▶ Source data:

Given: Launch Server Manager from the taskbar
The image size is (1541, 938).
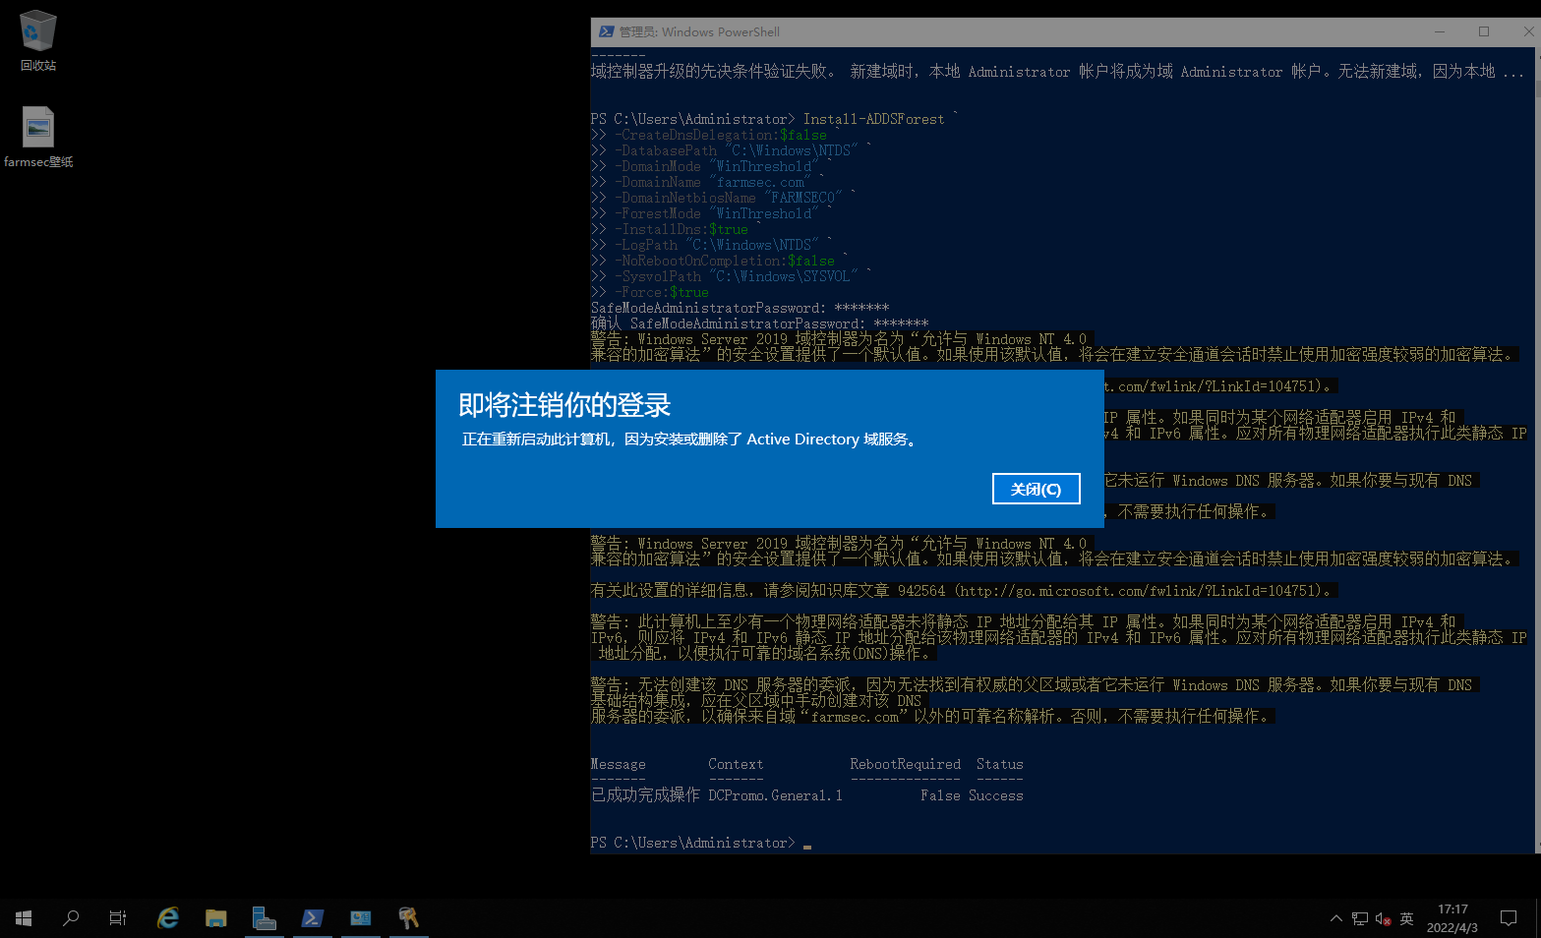Looking at the screenshot, I should tap(265, 918).
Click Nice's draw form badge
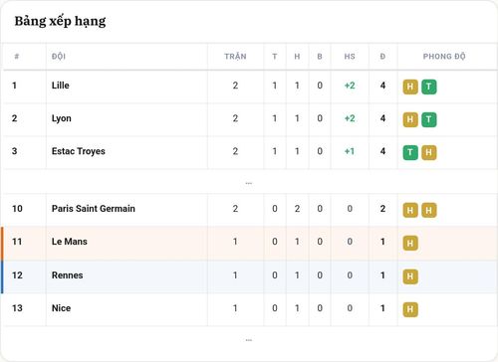 (410, 309)
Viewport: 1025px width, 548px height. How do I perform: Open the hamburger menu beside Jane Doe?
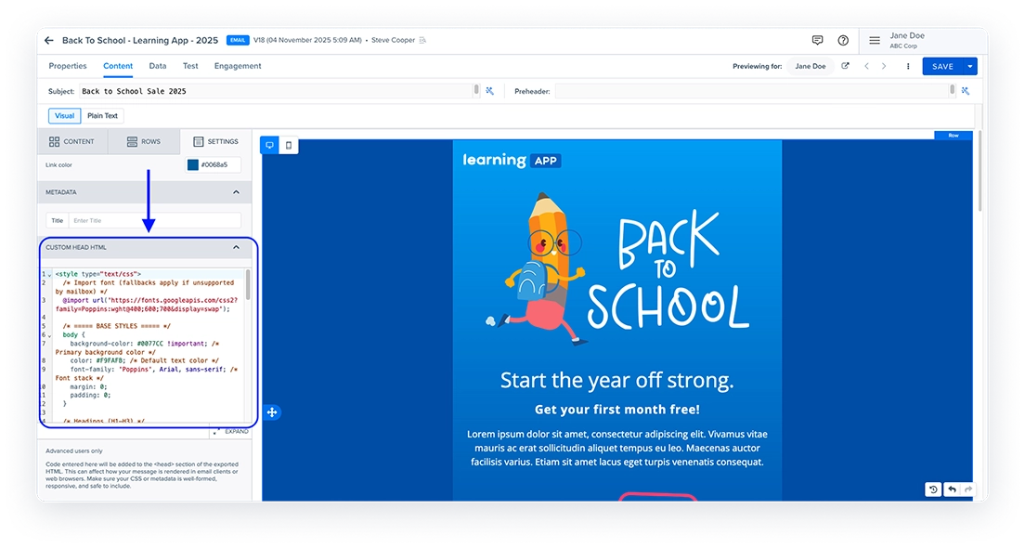pos(875,41)
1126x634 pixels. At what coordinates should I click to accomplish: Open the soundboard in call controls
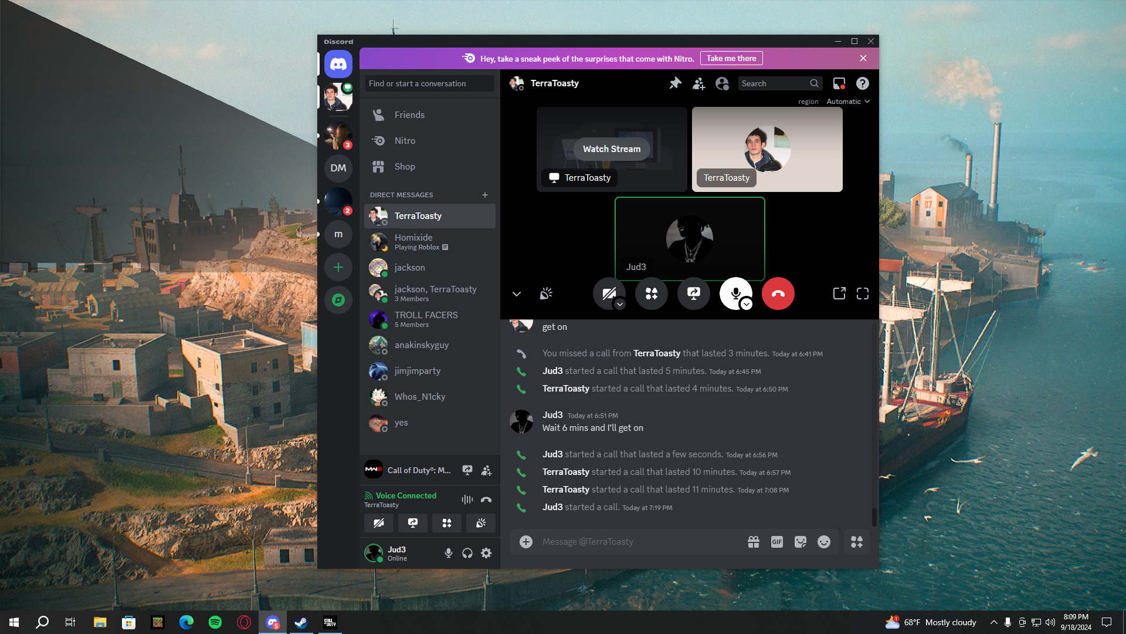coord(546,294)
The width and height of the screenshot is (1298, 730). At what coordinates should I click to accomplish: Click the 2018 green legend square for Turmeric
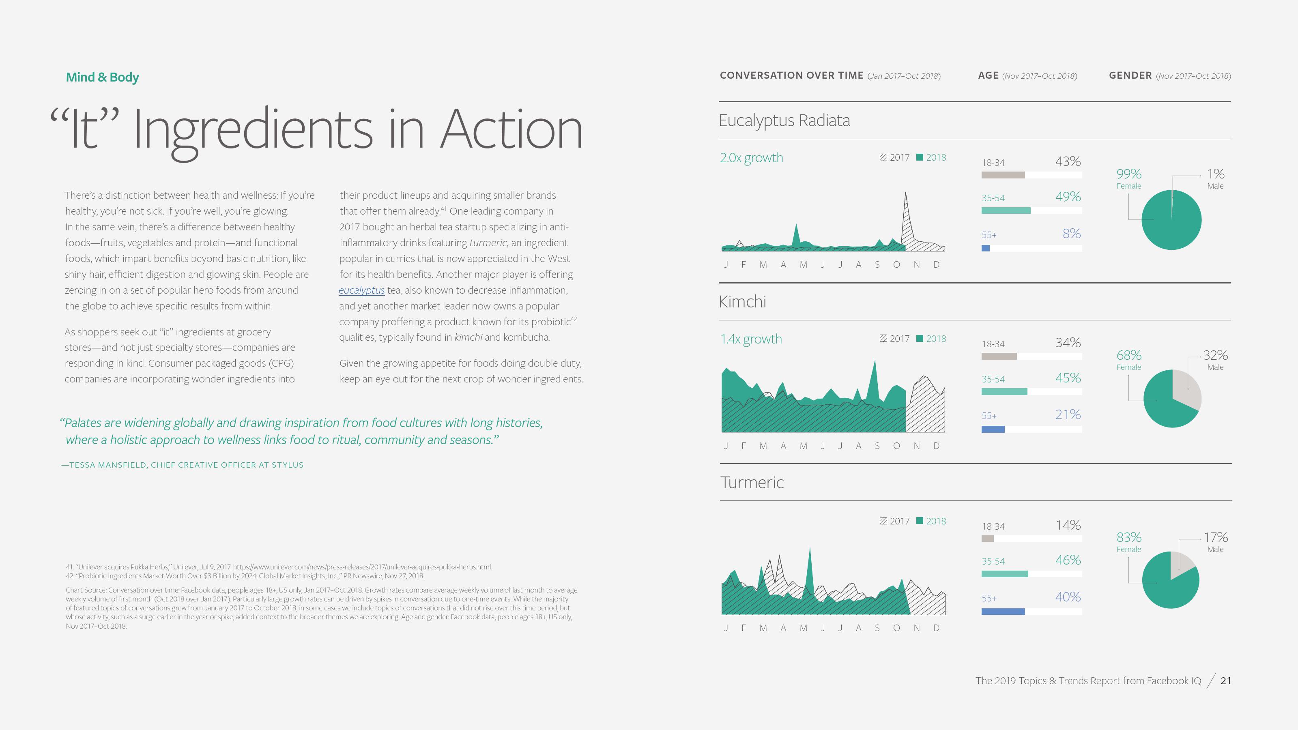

▶ REQUIRED TASK:
Put each line of the listing into a numbered list, skipping blank lines and leaving the pictures out.

▶ REPLY TO THE TASK:
1. Given: Launch Server Manager from the taskbar
2. The image size is (1541, 938).
3. Looking at the screenshot, I should tap(265, 918).
4. Click Nice's draw form badge
5.  (410, 309)
6. Viewport: 1025px width, 548px height. How do I perform: Open the hamburger menu beside Jane Doe?
7. pos(875,41)
8. 1126x634 pixels. At what coordinates should I click to accomplish: Open the soundboard in call controls
9. coord(546,294)
10. The width and height of the screenshot is (1298, 730). At what coordinates should I click to accomplish: Click the 2018 green legend square for Turmeric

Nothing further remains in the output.